UK stakeholders discuss impact of Brexit on food quality and supply

The European Parliament’s information centre in the UK in London held a panel debate on Brexit and food policy on Friday 18th May. Stakeholders representing The British National Farmers Union (NFU), consumer rights organisation Which?, the Food & Drink Federation, and Member of the European Parliament Julie Girling discussed what Brexit might mean for the food sector. Panellists expressed their concerns over the upkeep of food standards and how frictionless trade can be achieved should regulatory divergence occur after Britain leaves the EU. Panellists therefore suggested that staying in the customs union was most likely the best scenario to protect the supply chain and guarantee the best food standards for consumers in the UK. 

Leaving the EU will have significant impact on the British food sector, as a majority of the regulation currently governing the industry originates from Brussels. And whilst the Government has yet to decide what a future trading relationship with the continent will look like, Brexit may also offer opportunities to revamp UK food and farming policy to transform the sector.

As outlined in the Department for Environment, Food and Rural Affairs (Defra) White Paper ‘Health and harmony: the future for food, farming and the environment in a Green Brexit’, Secretary of State Michael Gove favours an integrated post-Brexit policy approach, uniting aspects of food, agriculture and health under one umbrella.

But some critics have warned that the White Paper does not go far enough. Panellists highlighted that whilst ‘health’ is on the cover of the paper, very little substantial policy proposals can be found inside. Most of the White Paper’s policy is directed towards animal health, rather than public health.

The farming sector will face numerous challenges post-Brexit. At present, a large part of UK farmers’ income derives from the basic payment subsidies made under the European Union’s common agricultural policy (CAP). The financial changes that come with the loss of CAP funding will have a significant impact on British farmers. Furthermore, a labour shortage after Brexit is expected, as it is deemed unlikely that British workers will make up for the bulk of European migrant labour when the free movement of people comes to an end.

Whilst some pro-Brexit voices believe that shoppers will happily support local produce, it could be difficult for British farming to compete on price if cheaper imports reach the market in the context of trade deals with countries outside the EU.

As the negotiations progress, consumers need to understand that Brexit might lead to a trade-off between food quality and standards and price. Consumer rights advocacy group ‘Which?’ has therefore developed a consumer charter for Brexit, asking the government to check deals against standards, consumer rights, choice and price. To guarantee safe food in Britain, it is also crucial that a robust system of enforcement to tackle fraudulent and contaminated products is in place, that works across borders.

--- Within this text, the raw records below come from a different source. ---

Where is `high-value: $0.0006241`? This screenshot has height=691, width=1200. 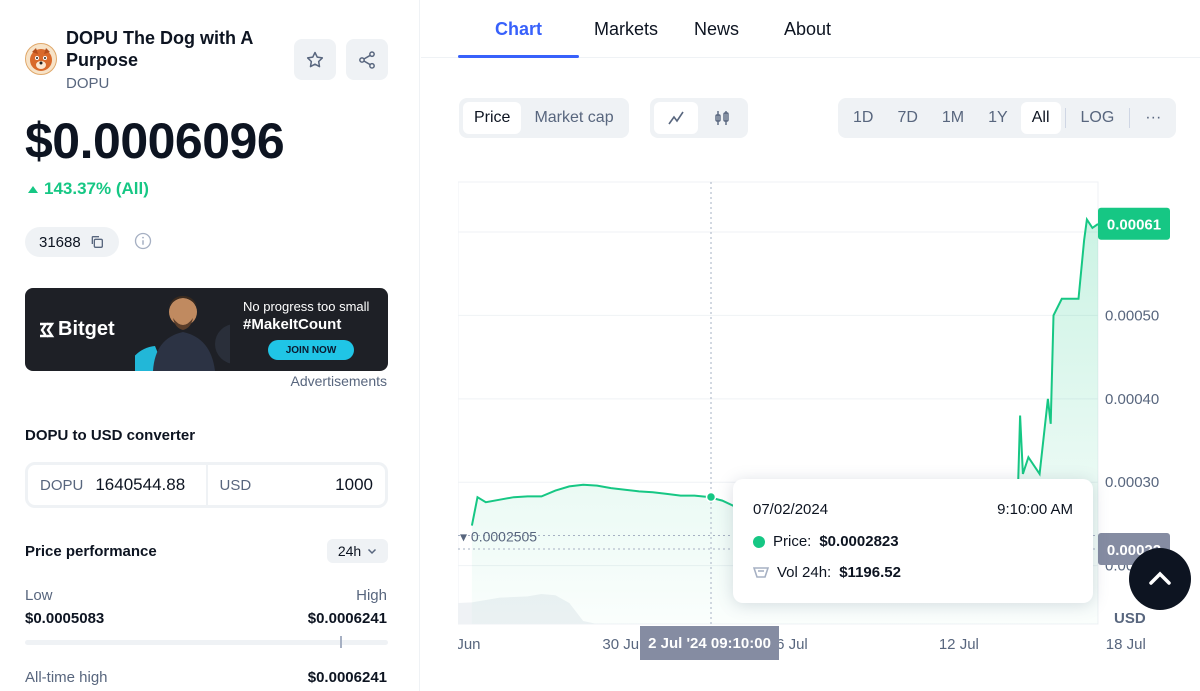 high-value: $0.0006241 is located at coordinates (347, 618).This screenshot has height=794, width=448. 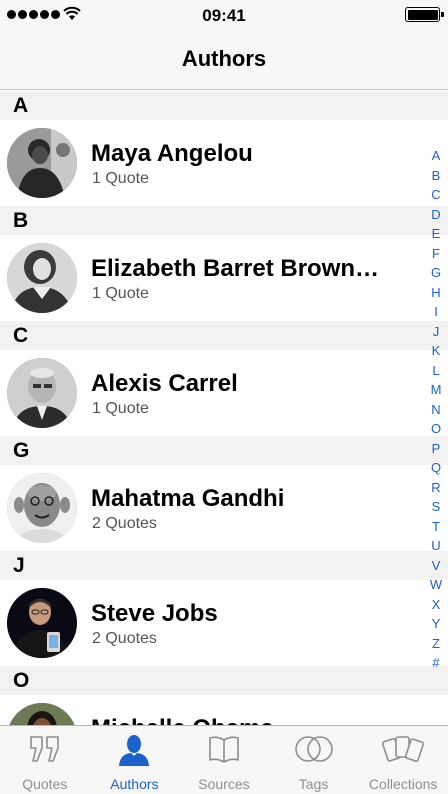 What do you see at coordinates (224, 220) in the screenshot?
I see `section-header-b: B` at bounding box center [224, 220].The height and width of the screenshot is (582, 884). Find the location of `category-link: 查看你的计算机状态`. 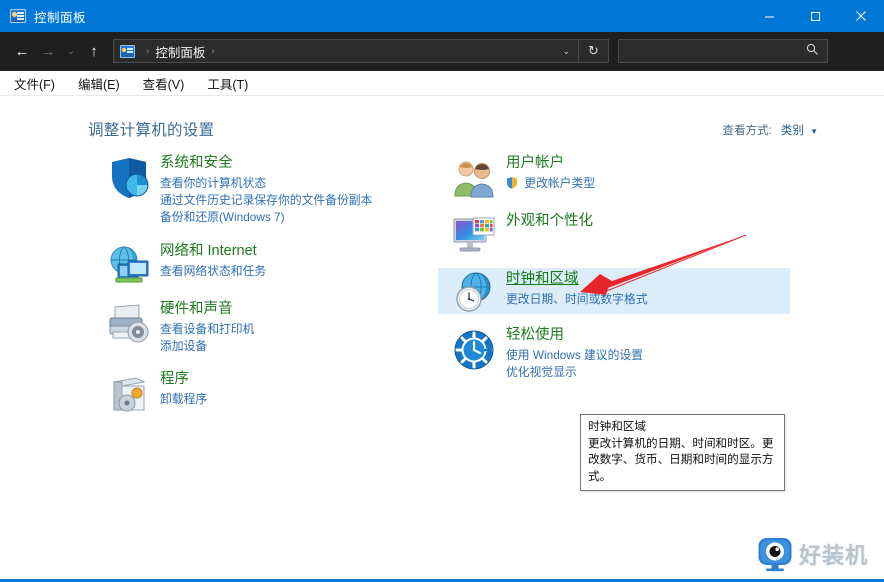

category-link: 查看你的计算机状态 is located at coordinates (309, 184).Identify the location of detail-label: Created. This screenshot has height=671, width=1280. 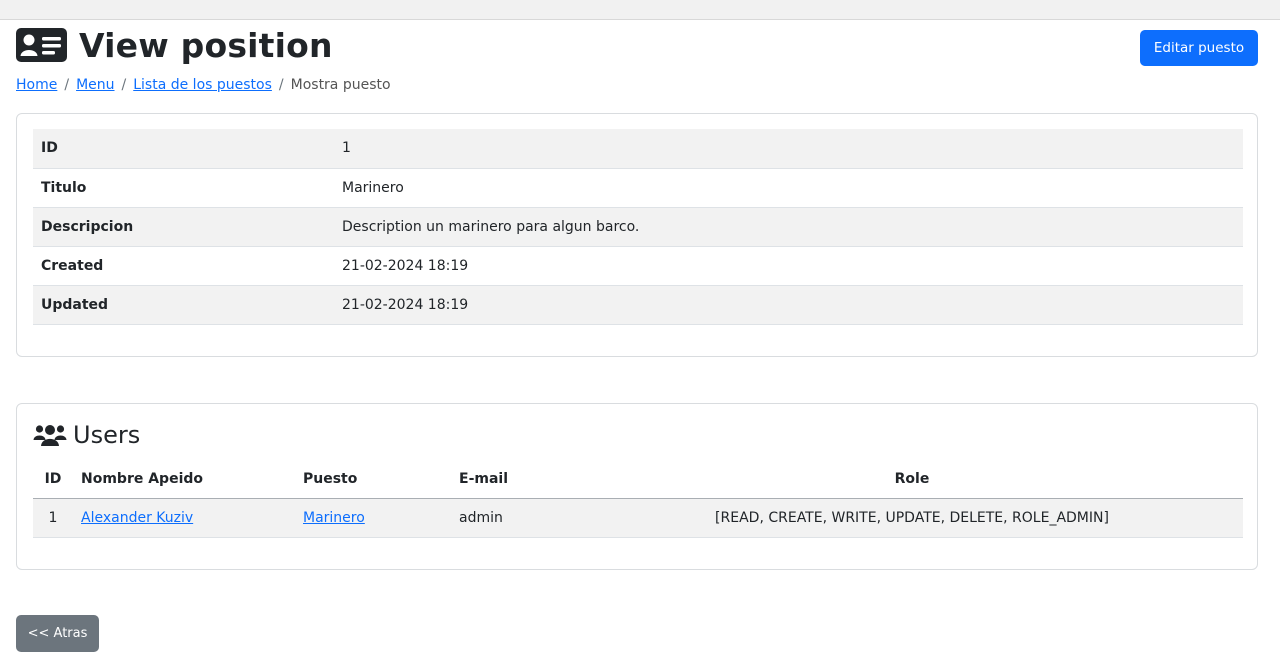
(184, 266).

A further cause for concern remains the border between Northern Ireland and the Republic of Ireland. As there are currently no border checks between the two, businesses producing food on the island do not consider it as two different countries logistically. This means that a food item may travel across the border at multiple stages along the supply chain – from sourcing, preparing, packaging and then selling the final product. As yet, no solution to the Irish border question has been presented that does not involve some form of customs union to avoid serious disruption of the supply chain.

With the exit date nearing, stakeholders were united in their view that the Government needs to urgently put into place concrete plans for future trade arrangements and legislation to ensure UK consumers can continue to enjoy safe, high-quality food at affordable prices.